__Excerpt provided__.
____
Mix it up better than before

Australian scientists have produced a new mixer that they claim is five times more energy efficient than traditional industrial mixing for everything from explosives to cosmetics.

They also claim that the patented 'Rotated Arc Mixer' (RAM), as it is called, can also mix thick fluids better than anything that has been developed previously.

Inventors Dr Guy Metcalfe and Dr Murray Rudman of CSIRO Thermal & Fluids Engineering say, 'The RAM overcomes many mixing problems. For example, static mixers used in cosmetics manufacture, have baffles, plates and constrictions that result in regions that clog and cause material build-up.'

'Stirred tank mixers used in the dairy industry, can suffer from large stagnant regions (badly mixed regions leading to waste raw material) and high energy consumption. Stirred-tank mixers are also normally characterised by regions of high shear (turbulence).'

Dr Rudman says that these regions of high shear may destroy delicate products or reagents, such as the biological reagents involved in fermentation in food processing.

Similarly, regions of high shear may produce poor mixing in explosives resulting in inferior explosive performance.

Regions of high shear may also disrupt the formation and growth of particles or aggregates in a crystalliser (sugar cane processing). Alternatively, fibrous pulp suspensions may catch on the baffles or plates of a static mixer leading to blockage and regular production downtime.

No such problems with the RAM, though.

It comprises an outer cylinder that rotates around a fixed inner cylinder, which has flow apertures cut at strategic locations depending on the material being mixed.
____
__Given data__.

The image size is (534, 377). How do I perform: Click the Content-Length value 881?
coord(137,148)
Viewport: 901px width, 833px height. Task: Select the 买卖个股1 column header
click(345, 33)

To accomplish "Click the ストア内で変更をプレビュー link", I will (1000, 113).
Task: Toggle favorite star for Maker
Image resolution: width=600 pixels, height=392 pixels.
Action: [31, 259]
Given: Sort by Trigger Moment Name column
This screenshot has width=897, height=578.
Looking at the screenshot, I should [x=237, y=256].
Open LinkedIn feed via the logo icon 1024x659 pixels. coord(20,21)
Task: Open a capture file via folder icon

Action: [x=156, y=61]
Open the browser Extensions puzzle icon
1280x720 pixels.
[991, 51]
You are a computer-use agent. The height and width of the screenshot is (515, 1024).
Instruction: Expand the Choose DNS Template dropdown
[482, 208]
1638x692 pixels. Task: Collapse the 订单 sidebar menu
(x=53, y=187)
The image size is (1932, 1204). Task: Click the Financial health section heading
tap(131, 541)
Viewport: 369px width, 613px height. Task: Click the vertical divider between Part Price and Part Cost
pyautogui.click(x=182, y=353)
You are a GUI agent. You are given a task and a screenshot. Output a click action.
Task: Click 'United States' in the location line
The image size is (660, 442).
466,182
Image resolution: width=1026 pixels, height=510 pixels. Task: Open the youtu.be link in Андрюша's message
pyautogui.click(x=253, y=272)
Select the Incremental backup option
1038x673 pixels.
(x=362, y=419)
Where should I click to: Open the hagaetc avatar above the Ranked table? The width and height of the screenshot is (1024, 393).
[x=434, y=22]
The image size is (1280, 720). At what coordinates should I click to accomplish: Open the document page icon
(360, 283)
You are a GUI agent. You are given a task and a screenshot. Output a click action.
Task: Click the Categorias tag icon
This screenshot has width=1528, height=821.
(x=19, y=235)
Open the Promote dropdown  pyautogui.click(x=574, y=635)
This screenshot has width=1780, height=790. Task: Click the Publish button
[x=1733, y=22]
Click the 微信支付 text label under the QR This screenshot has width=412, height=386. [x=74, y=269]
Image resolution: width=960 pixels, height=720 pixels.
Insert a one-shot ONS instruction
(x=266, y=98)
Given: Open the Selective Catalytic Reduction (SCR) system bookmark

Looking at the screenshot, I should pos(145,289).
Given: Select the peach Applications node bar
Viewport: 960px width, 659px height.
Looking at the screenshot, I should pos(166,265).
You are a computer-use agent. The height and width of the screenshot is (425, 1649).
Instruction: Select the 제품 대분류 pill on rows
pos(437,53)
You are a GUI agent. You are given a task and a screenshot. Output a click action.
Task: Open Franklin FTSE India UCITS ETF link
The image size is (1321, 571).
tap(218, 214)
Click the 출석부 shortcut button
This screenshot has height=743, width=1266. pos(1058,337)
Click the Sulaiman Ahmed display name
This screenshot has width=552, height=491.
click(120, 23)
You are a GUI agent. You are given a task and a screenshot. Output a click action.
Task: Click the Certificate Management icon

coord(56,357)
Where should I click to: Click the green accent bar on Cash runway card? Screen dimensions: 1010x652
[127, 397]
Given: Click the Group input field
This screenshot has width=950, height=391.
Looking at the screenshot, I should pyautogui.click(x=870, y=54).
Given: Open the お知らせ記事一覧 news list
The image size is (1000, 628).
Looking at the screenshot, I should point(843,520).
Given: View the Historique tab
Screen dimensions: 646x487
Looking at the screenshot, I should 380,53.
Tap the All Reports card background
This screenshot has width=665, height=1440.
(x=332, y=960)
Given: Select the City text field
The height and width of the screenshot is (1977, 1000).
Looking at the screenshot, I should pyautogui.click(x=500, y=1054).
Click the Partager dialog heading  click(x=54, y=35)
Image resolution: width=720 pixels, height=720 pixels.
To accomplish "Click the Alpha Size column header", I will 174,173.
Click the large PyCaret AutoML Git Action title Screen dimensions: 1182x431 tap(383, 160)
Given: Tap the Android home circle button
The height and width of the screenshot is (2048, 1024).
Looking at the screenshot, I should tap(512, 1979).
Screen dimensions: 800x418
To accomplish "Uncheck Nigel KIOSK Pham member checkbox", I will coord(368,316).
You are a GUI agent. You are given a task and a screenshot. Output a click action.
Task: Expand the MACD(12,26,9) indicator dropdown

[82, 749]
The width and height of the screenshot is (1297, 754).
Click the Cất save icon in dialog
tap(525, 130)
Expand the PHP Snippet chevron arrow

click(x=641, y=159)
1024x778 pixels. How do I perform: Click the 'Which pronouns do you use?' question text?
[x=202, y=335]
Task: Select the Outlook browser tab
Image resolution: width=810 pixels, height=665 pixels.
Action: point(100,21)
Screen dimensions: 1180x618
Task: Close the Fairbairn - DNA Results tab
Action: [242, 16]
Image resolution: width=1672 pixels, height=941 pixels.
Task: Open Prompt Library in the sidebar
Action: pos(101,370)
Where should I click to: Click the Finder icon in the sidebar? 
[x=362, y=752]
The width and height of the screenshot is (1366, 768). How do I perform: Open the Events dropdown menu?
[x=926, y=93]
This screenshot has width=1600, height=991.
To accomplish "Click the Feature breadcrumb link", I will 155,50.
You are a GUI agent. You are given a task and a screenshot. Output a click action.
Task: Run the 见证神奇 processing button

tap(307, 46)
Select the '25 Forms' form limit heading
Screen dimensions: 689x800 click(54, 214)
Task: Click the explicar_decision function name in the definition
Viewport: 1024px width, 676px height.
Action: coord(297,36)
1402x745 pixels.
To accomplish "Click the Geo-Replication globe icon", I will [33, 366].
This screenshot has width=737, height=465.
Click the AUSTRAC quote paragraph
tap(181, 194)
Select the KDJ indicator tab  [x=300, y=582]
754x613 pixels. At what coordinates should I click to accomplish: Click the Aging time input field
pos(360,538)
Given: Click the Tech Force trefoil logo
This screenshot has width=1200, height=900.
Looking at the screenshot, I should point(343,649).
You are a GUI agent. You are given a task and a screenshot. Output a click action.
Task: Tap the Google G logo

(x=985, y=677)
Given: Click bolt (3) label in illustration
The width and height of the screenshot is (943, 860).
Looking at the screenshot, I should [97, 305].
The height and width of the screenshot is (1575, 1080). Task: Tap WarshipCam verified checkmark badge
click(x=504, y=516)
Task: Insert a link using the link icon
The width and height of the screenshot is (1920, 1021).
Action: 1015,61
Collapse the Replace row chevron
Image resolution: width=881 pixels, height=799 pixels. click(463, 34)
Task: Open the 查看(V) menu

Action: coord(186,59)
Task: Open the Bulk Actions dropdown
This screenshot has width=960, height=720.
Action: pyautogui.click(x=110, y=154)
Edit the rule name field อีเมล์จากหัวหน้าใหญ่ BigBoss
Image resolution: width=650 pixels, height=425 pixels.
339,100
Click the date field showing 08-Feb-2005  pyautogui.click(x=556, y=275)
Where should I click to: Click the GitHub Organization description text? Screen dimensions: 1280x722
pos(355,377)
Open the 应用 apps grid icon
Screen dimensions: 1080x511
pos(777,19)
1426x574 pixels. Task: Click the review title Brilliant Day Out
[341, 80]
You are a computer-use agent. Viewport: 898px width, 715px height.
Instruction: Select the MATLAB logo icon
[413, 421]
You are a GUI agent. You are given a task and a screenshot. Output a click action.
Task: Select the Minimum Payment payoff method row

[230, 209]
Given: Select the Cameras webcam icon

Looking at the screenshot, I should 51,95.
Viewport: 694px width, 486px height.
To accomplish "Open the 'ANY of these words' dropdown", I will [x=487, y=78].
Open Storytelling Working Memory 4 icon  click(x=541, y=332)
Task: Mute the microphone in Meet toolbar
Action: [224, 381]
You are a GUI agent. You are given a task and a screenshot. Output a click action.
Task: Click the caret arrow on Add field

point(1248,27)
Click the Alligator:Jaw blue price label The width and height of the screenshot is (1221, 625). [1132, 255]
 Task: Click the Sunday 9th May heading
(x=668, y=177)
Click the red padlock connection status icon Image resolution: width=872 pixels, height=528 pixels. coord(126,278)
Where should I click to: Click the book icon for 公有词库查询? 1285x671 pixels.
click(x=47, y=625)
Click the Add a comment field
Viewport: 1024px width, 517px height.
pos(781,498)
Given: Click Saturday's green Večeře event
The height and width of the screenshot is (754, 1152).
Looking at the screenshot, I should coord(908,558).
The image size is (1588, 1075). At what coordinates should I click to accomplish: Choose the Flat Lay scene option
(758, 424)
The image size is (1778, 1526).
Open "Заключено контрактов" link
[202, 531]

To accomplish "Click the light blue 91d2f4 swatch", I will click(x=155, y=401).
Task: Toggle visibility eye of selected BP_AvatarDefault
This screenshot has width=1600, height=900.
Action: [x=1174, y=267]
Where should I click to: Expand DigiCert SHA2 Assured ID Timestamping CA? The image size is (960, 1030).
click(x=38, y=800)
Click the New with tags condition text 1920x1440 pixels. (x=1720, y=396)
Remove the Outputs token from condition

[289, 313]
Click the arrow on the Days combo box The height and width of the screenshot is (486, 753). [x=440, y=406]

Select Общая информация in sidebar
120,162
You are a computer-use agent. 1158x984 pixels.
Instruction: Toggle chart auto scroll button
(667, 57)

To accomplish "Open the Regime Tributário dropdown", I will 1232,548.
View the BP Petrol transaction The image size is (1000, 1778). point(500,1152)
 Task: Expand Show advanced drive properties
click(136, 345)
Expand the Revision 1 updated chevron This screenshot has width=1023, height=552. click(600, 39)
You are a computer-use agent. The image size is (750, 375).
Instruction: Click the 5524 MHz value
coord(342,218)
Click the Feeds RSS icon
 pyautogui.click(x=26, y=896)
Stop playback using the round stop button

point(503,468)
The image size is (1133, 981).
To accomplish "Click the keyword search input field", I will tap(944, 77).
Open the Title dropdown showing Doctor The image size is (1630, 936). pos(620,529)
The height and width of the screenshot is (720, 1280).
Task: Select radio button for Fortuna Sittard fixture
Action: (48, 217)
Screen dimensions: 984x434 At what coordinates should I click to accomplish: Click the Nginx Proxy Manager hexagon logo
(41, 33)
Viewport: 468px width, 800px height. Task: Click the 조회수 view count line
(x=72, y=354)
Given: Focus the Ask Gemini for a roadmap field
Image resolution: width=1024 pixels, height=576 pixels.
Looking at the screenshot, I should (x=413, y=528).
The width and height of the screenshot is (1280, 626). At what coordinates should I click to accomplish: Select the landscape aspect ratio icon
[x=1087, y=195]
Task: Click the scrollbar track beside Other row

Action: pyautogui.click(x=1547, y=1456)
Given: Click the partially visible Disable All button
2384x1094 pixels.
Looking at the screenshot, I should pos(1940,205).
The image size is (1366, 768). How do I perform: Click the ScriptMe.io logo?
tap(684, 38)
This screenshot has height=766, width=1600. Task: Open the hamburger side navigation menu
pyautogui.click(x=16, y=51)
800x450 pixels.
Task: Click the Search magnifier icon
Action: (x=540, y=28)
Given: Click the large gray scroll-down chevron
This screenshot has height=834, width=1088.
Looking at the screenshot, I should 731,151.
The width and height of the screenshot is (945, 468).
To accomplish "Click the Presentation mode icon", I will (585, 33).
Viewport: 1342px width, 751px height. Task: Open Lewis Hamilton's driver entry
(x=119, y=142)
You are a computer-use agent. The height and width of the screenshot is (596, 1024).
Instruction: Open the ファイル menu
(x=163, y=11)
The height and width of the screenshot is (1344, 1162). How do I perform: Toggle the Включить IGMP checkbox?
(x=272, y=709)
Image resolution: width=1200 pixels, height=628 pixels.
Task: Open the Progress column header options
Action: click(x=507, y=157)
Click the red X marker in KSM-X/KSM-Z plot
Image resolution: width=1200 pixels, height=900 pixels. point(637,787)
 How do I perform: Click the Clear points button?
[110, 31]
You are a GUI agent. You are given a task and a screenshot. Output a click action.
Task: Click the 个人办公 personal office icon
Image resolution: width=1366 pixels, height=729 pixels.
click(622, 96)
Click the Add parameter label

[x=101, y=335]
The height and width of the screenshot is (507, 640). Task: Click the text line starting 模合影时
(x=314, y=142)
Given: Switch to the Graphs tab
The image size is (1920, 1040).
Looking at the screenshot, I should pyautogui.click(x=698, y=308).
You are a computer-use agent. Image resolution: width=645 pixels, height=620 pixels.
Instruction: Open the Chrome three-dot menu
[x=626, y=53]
____
__Prompt 1__.
In the article on the Rotated Arc Mixer, how much more energy efficient than traditional industrial mixing do its developers claim the new mixer is?
__Prompt 2__.
Continue the article on the Rotated Arc Mixer from its last sentence.

__Exercise output 1__.
They claim it is five times more energy efficient.

__Exercise output 2__.
As the outer cylinder rotates, fluid is moved axially through the inner cylinder. The viscous drag from the outer cylinder, which acts on the fluid in the region of each flow aperture, sets up a secondary (transverse) flow in the fluid.

Dr Metcalfe says, 'The key to the RAM mixer's success is these forces that produce very effective chaotic mixing of highly viscous fluids in either batch or continuous (through-flow) modes.'

'Depending on the specific application, suitable combinations of flow rate, rotation rate and flow aperture are chosen, based on the mathematical models and methods developed by our team.'

Dr Metcalfe says, 'The concept for the RAM came out of blue sky mathematical research aimed at overturning traditional mixing design.'

'We had an idea about an ideal mixer, and developed mathematical models to see how it would perform and then we produced the real thing..'

CSIRO Thermal & Fluids Engineering is currently designing an industrial scale RAM Mixer for a specific industrial operation to demonstrate its effectiveness to industry.

'Now that we have moved past the development of a successful laboratory prototype we are keen to find industry partners to commercialise this exciting new technology,' says Dr Rudman.